US 12,244,629 B2
	Systems and methods for applying reinforcement learning to cybersecurity graphs
James Korge, Brooklyn, NY (US); Damion Irving, Brooklyn, NY (US); Jeffrey L. Thomas, Columbus, OH (US); and Donald Bathurst, Denver, CO (US)
Assigned to Reveald Holdings, Inc., New York, NY (US)
Filed by Reveald Holdings, Inc., New York, NY (US)
Filed on Jul. 29, 2022, as Appl. No. 17/816,009.
Claims priority of provisional application 63/227,963, filed on Jul. 30, 2021.
Prior Publication US 2023/0034303 A1, Feb. 2, 2023
Int. Cl. H04L 29/08 (2006.01); G06F 16/25 (2019.01); G06F 16/901 (2019.01); G06F 16/953 (2019.01); H04L 9/40 (2022.01); H04L 12/26 (2006.01); H04L 12/58 (2006.01)

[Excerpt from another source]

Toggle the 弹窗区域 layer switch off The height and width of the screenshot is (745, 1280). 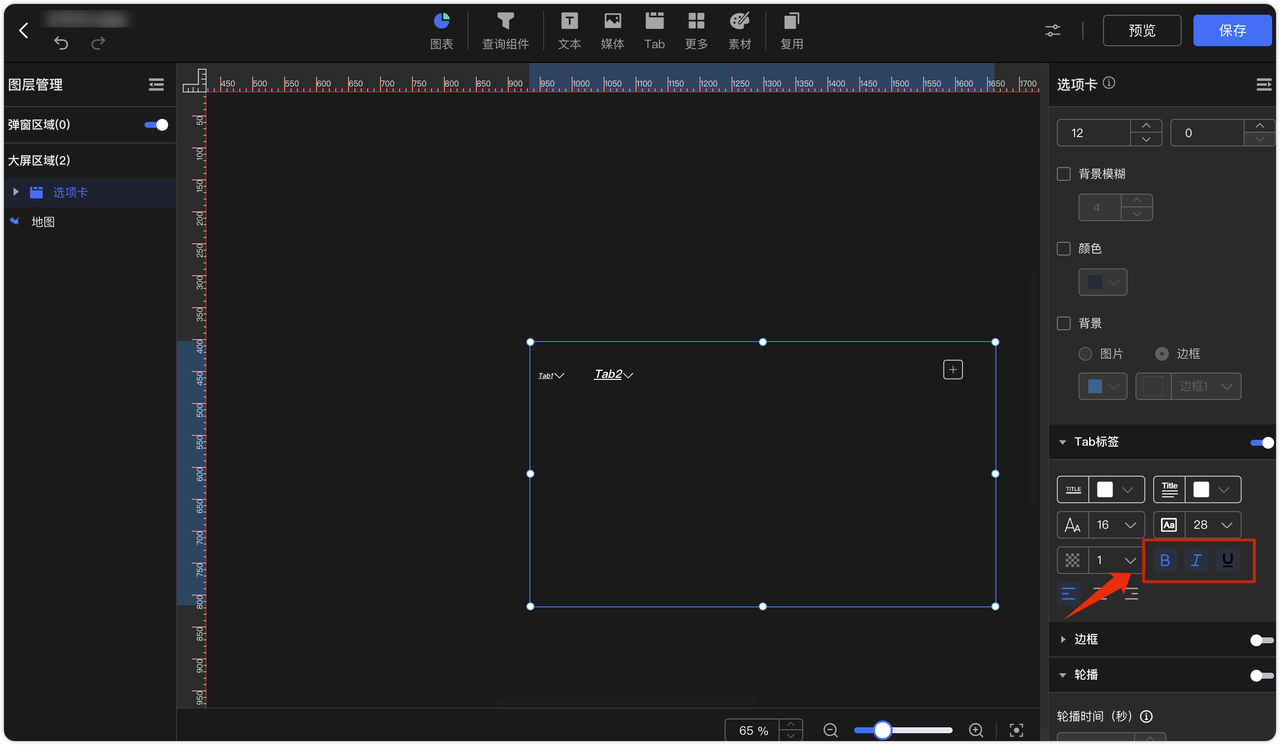point(155,124)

CPC H04L 63/1433 (2013.01)

15 Claims

1. A cybersecurity method for determining exploits, comprising the steps of:

receiving a graph representing a digital network of a plurality of nodes forming a federated learning network, the graph including at least one vulnerability for each of the plurality of nodes;

receiving, for the plurality of nodes, a plurality of embeddings based on the graph, wherein the plurality of embeddings include a vector of real numbers representing the plurality of notes in the graph;

assigning an agent an initial node from the plurality of nodes;

querying the graph to obtain a plurality of accessible nodes and at least one vulnerability for the accessible nodes;

determining a transition for the agent to take from the initial node to a next accessible node from the plurality of accessible nodes;

computing using a neural network, a reward for moving to the next accessible node;

assigning the agent a new state corresponding to the next accessible node;

collecting, by a collected experience database, a history of node assignments of the agent, a plurality of connections taken by the agent, and a plurality of rewards the agent received for transitioning across the plurality of connections;

updating a plurality of parameters of a neural network using the data collected by the collected experience database, wherein the information collected by each of a plurality of agents is used to further update the plurality of parameters of the neural network while not sharing graph data contributed by a plurality of graphs; and

determining, by the agent, what action from a plurality of available actions to take next using the neural network.